Introduction  As the inter-relationships of objectively-ascertained sleep disordered breathing (SDB), post-cardiac surgery atrial fibrillation (PCSAF) and obesity remain unclear; we aimed to further investigate in a clinic-based cohort.

Methods  Patients with polysomnography (PSG) and cardiac surgery (coronary artery bypass surgery and/or valvular surgery) within 3 years, from January 2009 to January 2014 were identified excluding those with pre-existing AF. Logistic models were used to determine the association of SDB (apnea hypopnea index (AHI) per 5 unit increase) and secondary predictors [central sleep apnea (CSA) (central apnea index>5) and oxygen desaturation index (ODI)] with PCSAF. Models were adjusted for age, sex, race, body mass index (BMI) and hypertension. Statistical interaction and stratification by median BMI was performed. Odds ratios and 95% confidence intervals are presented.
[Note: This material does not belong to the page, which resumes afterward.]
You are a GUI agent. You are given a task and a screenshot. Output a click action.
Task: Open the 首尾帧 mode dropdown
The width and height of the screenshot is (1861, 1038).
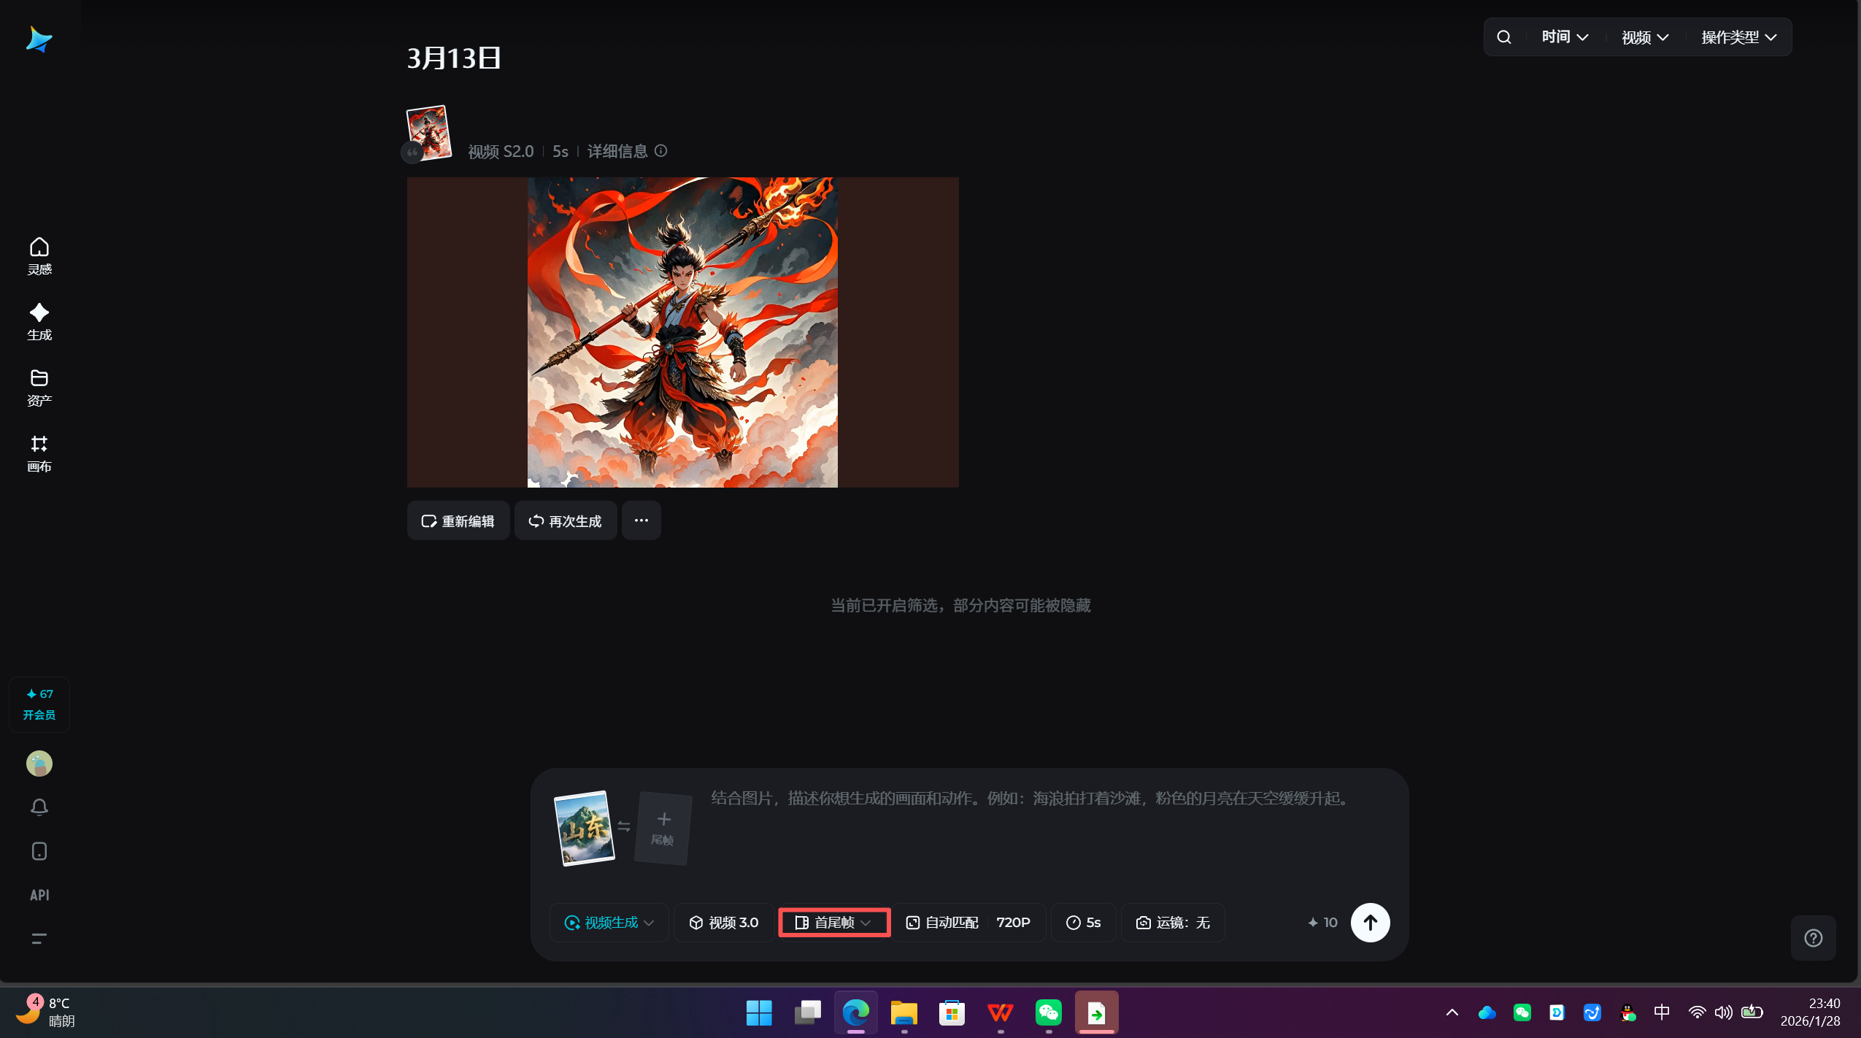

Results  190 patients comprised the analytic sample; age: 60.6±11.4 years, 36.1% females, 80% white, BMI:33.3±7.5 kg/m2, 93.2% had AHI >5 and 30% with PCSAF. Unlike unadjusted analyses (OR=1.06, 1.01-1.1), in the adjusted model, increasing AHI was not significantly associated with increased odds of PCSAF: OR=1.04 (0.98, 1.1). Neither CSA nor ODI was associated with PCSAF. A significant interaction with median BMI was noted (p=0.015). Effect modification by median BMI was observed; those with a higher BMI>32 kg/m2 had 15% increased odds of PCSAF: OR=1.15 (1.05, 1.26; P<0.003).

Conclusion  SDB was significantly associated with PCSAF in unadjusted analyses, but not after taking into account obesity; those with both SDB and obesity may represent a vulnerable subgroup to target in order to reduce PCSAF and its associated morbidity.